Pyrophorus (also known as fire beetles) is a genus of click beetle (family Elateridae). They are one of several genera in the tribe Pyrophorini, all of which are bioluminescent. Their bioluminescence is similar to that of another group of beetles, the fireflies, although click beetles do not flash, but remain constantly glowing (though they can control the intensity; for example, they become brighter when touched by a potential predator).
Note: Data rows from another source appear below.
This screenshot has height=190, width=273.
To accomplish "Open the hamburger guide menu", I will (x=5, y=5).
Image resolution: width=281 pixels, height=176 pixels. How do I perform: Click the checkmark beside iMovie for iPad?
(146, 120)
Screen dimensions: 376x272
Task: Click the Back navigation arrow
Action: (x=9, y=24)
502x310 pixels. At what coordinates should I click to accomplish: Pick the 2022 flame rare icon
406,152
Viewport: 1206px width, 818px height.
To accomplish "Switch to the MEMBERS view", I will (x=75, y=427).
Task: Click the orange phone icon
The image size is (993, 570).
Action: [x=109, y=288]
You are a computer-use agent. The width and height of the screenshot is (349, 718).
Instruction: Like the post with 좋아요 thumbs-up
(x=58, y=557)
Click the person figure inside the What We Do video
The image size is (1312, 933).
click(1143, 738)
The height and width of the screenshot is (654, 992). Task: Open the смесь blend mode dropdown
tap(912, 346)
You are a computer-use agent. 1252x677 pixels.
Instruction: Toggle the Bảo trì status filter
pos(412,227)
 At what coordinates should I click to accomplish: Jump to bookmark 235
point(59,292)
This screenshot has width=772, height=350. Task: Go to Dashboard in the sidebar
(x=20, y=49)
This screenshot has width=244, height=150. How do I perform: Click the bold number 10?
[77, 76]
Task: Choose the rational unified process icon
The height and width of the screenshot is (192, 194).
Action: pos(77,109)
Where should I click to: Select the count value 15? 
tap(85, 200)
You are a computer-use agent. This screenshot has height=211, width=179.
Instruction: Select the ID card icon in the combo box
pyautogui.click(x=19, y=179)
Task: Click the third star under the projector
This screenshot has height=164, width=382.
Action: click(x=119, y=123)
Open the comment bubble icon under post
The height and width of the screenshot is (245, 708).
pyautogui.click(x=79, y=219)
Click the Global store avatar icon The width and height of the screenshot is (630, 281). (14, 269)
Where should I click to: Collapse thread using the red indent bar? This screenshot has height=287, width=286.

They have two luminescent spots at the posterior corners of the pronotum, and another brighter light organ on the most-anterior surface of the ventral abdomen. This light organ is even brighter and can only be seen when in flight. Bioluminescent click beetles are found throughout tropical, subtropical and temperate America. Species from Texas, Florida, Puerto Rico, and Cuba are now in different genera in the tribe Pyrophorini, such as Deilelater and Ignelater.

Adult Pyrophorus beetles feed on pollen and sometimes small insects, such as aphids or scale insects. Their larvae feed on various plant materials and invertebrates, including the larvae of other beetles. Eggs are luminous and are deposited either on or in the soil. Larvae, like eggs, are luminous. They grow slowly and pupate after an uncertain period of time, but perhaps several years after hatching.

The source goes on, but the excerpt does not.